§ **PAGE EXTRACT**:
⁂
[Bugfix] Relax TRTLLM KV cache contiguity assertion for cross-layer layout (#34158)

Signed-off-by: Itay Etelis <itay.etelis@ibm.com> Co-authored-by: Itay Etelis <itay.etelis@ibm.com>
2026-03-16 17:20:51 +02:00
parent ce8cf9161d
commit 5ae685c1c8
1 changed files with 27 additions and 2 deletions
--- a/vllm/v1/attention/backends/flashinfer.py
+++ b/vllm/v1/attention/backends/flashinfer.py
@@ -586,6 +586,7 @@ class FlashInferMetadataBuilder(AttentionMetadataBuilder[FlashInferMetadata]):
        # try to use fp8 q if kv cache is fp8, and will fall back to model dtype
        # if TRTLLM attention kernel is not used when building attn metadata
        can_use_trtllm = can_use_trtllm_attention(self.num_qo_heads, self.num_kv_heads)
+
        if (
            can_use_trtllm
            and not vllm_config.attention_config.disable_flashinfer_q_quantization
@@ -1436,7 +1437,6 @@ class FlashInferImpl(AttentionImpl):
                # This path needs to be enabled with VLLM_KV_CACHE_LAYOUT = HND
                assert get_kv_cache_layout() == "HND"
                assert is_strictly_contiguous(prefill_query)
-                assert is_strictly_contiguous(kv_cache_permute)
                assert is_strictly_contiguous(workspace_buffer)
                assert is_strictly_contiguous(block_tables_prefill)
                assert is_strictly_contiguous(seq_lens_prefill)
@@ -1461,6 +1461,20 @@ class FlashInferImpl(AttentionImpl):
                    # and fp8 kv cache. So to enable prefill attention
                    # with fp8 kv cache, we can construct a mock block
                    # and mock kv cache with BF16 KV involved in the prefill
+                    #
+                    # The inner (block_size, head_size) dims must be
+                    # contiguous; outer dims may have non-canonical strides
+                    # (e.g. cross-layer unified allocation).
⁂
§ **GIVEN PROBLEM 1**: According to the commit summary, how many additions and deletions does this bugfix make?
The commit text and the records that follow come from unrelated sources.

§ **DATA EXTRACT**:
⁂
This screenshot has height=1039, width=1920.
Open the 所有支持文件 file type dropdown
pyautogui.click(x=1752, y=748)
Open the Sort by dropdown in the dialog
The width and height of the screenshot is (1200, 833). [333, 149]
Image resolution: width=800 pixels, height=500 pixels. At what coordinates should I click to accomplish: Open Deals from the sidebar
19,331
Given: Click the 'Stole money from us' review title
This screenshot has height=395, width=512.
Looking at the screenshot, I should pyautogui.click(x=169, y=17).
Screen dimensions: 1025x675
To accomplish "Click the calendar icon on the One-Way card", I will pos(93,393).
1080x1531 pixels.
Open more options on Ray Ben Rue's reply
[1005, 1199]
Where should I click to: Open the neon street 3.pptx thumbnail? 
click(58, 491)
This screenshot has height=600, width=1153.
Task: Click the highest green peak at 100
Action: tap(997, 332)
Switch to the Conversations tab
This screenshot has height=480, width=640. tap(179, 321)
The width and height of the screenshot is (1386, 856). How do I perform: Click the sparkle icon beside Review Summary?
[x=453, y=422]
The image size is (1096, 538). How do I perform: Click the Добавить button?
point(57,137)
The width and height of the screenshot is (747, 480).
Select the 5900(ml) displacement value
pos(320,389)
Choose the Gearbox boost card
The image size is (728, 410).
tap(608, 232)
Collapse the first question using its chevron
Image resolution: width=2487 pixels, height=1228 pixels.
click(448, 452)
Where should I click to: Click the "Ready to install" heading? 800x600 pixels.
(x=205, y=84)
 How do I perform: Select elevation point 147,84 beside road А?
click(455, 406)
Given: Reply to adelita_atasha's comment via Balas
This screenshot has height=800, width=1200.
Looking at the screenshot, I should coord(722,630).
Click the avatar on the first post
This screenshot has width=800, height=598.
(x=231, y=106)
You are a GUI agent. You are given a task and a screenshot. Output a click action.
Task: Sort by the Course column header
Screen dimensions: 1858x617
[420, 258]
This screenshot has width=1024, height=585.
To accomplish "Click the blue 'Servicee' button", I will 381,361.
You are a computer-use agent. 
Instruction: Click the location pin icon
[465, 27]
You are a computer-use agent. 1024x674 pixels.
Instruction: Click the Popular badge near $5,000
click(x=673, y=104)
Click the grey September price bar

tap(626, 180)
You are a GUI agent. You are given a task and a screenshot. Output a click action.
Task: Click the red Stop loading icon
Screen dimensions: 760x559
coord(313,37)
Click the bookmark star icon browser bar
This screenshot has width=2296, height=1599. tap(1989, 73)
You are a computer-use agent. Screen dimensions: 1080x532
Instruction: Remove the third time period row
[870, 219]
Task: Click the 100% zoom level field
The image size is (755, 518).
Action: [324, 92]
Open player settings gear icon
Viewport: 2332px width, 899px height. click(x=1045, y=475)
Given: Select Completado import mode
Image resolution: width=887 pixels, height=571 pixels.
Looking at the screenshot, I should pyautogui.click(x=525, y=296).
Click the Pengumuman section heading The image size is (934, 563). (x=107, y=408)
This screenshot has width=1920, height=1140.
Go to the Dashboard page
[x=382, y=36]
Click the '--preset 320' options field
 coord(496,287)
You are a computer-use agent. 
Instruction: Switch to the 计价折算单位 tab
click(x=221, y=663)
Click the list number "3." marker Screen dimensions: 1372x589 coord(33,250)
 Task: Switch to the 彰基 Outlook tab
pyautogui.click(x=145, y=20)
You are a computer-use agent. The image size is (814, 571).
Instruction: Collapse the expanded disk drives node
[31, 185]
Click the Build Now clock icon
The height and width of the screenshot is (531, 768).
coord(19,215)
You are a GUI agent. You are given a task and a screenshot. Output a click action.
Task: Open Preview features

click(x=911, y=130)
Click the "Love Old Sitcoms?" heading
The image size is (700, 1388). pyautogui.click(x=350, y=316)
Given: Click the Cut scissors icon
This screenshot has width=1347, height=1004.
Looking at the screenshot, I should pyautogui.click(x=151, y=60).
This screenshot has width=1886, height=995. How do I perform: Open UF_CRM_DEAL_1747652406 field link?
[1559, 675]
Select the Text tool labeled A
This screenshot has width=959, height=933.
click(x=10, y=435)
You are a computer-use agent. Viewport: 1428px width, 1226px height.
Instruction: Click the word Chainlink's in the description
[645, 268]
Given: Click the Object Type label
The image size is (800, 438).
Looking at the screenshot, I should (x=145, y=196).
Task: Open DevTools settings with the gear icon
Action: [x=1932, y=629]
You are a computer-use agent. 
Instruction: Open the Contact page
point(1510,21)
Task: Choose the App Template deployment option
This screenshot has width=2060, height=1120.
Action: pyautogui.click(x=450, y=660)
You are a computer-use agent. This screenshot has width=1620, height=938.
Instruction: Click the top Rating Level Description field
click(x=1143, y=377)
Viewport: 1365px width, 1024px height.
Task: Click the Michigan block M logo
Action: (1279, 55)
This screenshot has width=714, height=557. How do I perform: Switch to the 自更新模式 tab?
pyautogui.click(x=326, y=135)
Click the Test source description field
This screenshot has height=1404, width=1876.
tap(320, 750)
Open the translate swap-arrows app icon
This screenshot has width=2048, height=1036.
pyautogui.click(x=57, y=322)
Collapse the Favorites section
⁂
§ **GIVEN PROBLEM 2**: Could you copy the records word for word, starting at the line that contains "You are a computer-use agent. Viewport: 1428px" and ending at the last line of the records, with both of those lines included?

§ **CORRECT RESULT 1**: 27 additions and 2 deletions.

§ **CORRECT RESULT 2**:
You are a computer-use agent. Viewport: 1428px width, 1226px height.
Instruction: Click the word Chainlink's in the description
[645, 268]
Given: Click the Object Type label
The image size is (800, 438).
Looking at the screenshot, I should (x=145, y=196).
Task: Open DevTools settings with the gear icon
Action: [x=1932, y=629]
You are a computer-use agent. 
Instruction: Open the Contact page
point(1510,21)
Task: Choose the App Template deployment option
This screenshot has width=2060, height=1120.
Action: pyautogui.click(x=450, y=660)
You are a computer-use agent. This screenshot has width=1620, height=938.
Instruction: Click the top Rating Level Description field
click(x=1143, y=377)
Viewport: 1365px width, 1024px height.
Task: Click the Michigan block M logo
Action: (1279, 55)
This screenshot has width=714, height=557. How do I perform: Switch to the 自更新模式 tab?
pyautogui.click(x=326, y=135)
Click the Test source description field
This screenshot has height=1404, width=1876.
tap(320, 750)
Open the translate swap-arrows app icon
This screenshot has width=2048, height=1036.
pyautogui.click(x=57, y=322)
Collapse the Favorites section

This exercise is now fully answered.